- [WORK INSTRUCTION 1] In the Ori-Finder 2 article, which tool identifies the distribution of origin recognition boxes?
- [WORK INSTRUCTION 2] Carry on the Ori-Finder 2 article from the end of its final paragraph.

------ EXTRACT

Impact Factor 4.235 | CiteScore 6.4
More on impact ›


Front. Microbiol., 15 September 2014 |

Ori-Finder 2, an integrated tool to predict replication origins in the archaeal genomes

Hao Luo1, Chun-Ting Zhang1* and Feng Gao1,2,3*
  • 1Department of Physics, Tianjin University, Tianjin, China
  • 2Key Laboratory of Systems Bioengineering (Ministry of Education), Tianjin University, Tianjin, China
  • 3SynBio Research Platform, Collaborative Innovation Center of Chemical Science and Engineering, Tianjin, China

DNA replication is one of the most basic processes in all three domains of cellular life. With the advent of the post-genomic era, the increasing number of complete archaeal genomes has created an opportunity for exploration of the molecular mechanisms for initiating cellular DNA replication by in vivo experiments as well as in silico analysis. However, the location of replication origins (oriCs) in many sequenced archaeal genomes remains unknown. We present a web-based tool Ori-Finder 2 to predict oriCs in the archaeal genomes automatically, based on the integrated method comprising the analysis of base composition asymmetry using the Z-curve method, the distribution of origin recognition boxes identified by FIMO tool, and the occurrence of genes frequently close to oriCs. The web server is also able to analyze the unannotated genome sequences by integrating with gene prediction pipelines and BLAST software for gene identification and function annotation. The result of the predicted oriCs is displayed as an HTML table, which offers an intuitive way to browse the result in graphical and tabular form. The software presented here is accurate for the genomes with single oriC, but it does not necessarily find all the origins of replication for the genomes with multiple oriCs. Ori-Finder 2 aims to become a useful platform for the identification and analysis of oriCs in the archaeal genomes, which would provide insight into the replication mechanisms in archaea. The web server is freely available at


DNA replication is one of the essential and conserved features among all three domains of life. In bacteria, DNA replication initiates from a single replication origin (oriC), which is often adjacent to the replication-related genes and distributed with the DnaA box motifs, whereas eukaryotic organisms exploit significantly more replication origins, ranging from hundreds in yeast to tens of thousands in human (Gao et al., 2012). Archaea are classified as a separate domain in the three-domain system, and share some similar features with both bacteria and eukaryotes (Woese and Fox, 1977). Similar to the bacteria, the oriCs in archaea are located in the intergenic regions around the replication-related proteins and distributed with the origin recognition boxes (ORBs). The ORB motifs are the conserved sequences and recognition sites for the Orc1/Cdc6 initiation proteins (Barry and Bell, 2006). In some organisms, G-stretches are also observed at the end of ORBs. On the other hand, the origin binding proteins in archaea are homologous to the related eukaryotic Orc1/Cdc6 proteins, and some archaea could also adopt more than one oriC to initiate DNA replication. With the increasing availability of complete archaeal genomes, identification of their oriCs would provide further insight into the mechanism of DNA replication in archaea and reveal the evolutionary history between bacteria and eukaryotes (Barry and Bell, 2006; Wu et al., 2014b).

------------
------ EXCERPTED RECORDS

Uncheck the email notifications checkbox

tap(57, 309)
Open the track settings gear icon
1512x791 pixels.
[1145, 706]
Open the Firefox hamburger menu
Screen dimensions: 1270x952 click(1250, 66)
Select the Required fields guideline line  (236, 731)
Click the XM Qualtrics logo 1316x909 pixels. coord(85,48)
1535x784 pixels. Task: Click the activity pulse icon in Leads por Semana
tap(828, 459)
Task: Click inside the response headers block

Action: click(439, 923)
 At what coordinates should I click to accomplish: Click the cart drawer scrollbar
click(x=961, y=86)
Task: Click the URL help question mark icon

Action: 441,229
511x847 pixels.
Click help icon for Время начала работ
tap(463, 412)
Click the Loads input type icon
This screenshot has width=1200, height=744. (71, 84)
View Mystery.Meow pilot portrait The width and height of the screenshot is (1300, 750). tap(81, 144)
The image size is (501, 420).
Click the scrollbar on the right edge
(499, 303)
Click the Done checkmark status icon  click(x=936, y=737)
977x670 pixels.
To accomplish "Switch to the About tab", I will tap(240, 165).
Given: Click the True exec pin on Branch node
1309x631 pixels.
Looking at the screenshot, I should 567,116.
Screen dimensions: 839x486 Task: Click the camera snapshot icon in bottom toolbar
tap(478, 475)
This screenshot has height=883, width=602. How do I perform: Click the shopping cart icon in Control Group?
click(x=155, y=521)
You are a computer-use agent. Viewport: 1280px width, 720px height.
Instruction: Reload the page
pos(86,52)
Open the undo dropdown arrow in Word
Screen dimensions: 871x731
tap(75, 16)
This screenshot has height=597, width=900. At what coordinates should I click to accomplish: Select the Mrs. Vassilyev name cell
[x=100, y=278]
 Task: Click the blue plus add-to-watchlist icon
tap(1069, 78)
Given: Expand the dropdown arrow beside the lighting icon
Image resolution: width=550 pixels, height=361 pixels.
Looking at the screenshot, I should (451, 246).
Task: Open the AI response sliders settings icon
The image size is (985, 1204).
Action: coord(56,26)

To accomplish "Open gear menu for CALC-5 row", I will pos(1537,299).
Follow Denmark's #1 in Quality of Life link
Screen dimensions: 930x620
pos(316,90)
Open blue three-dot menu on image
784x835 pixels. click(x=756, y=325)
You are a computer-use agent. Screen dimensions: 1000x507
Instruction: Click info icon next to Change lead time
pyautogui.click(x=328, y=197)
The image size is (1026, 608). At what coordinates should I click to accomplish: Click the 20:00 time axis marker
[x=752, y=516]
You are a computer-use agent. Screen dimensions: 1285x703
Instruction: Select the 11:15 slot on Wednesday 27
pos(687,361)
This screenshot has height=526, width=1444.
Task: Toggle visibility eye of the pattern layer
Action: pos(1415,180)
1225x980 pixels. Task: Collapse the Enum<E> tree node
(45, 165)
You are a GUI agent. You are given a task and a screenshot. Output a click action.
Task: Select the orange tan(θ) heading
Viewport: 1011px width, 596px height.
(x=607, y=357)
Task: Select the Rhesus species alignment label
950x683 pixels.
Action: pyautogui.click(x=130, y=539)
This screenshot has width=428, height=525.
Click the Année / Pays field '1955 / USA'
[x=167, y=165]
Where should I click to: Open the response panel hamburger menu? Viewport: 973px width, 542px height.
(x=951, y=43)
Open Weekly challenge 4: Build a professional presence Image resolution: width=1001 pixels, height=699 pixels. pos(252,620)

------------

- [TASK RESPONSE 1] FIMO

- [TASK RESPONSE 2]
The first putative oriC of archaea was identified in Halobacterium sp. strain NRC-1 by GC-skew method and demonstrated by cloning into a non-replicating plasmid (Myllykallio et al., 2000). The Z-curve method is an alternative technique that detects the asymmetrical nucleotide distribution around replication origins. The three components of the Z-curve, xn, yn, and zn display the distributions of purine versus pyrimidine (R vs. Y), amino versus keto (M vs. K) and strong H-bond versus weak H-bond (S vs. W) bases along the sequence, respectively. The xn and yn components are termed the RY and MK disparity curves, respectively. The AT and GC disparity curves are defined by (xn + yn)/2 and (xn -yn)/2, which shows the excess of A over T and G over C, respectively, along the sequence (Zhang and Zhang, 2005; Gao, 2014). Based on the Z-curve analysis, we have identified single oriC in Methanocaldococcus jannaschii and Methanosarcina mazei, double oriCs in Halobacterium sp. strain NRC-1, and three oriCs in Sulfolobus solfataricus P2, which are consistent with the subsequent experiments (Soppa, 2006). Recently, multiple orc1/cdc6-associated oriCs in all the available haloarchaeal genomes have been predicted by identification of putative ORBs (Wu et al., 2012). Based on these discoveries, several basic features of the oriCs could be summarized in archaea. Firstly, most oriCs are located in proximity to the genes encoding archaeal replication-related proteins, such as archaeal Orc/Cdc6 protein, Whip (Winged-Helix Initiator Protein) and DNA primase. Secondly, oriCs are often located around the extremes of disparity curves. Finally, most of the oriCs contains the AT-rich unwinding elements and conserved ORBs (Zhang and Zhang, 2005; Barry and Bell, 2006; Wu et al., 2014a).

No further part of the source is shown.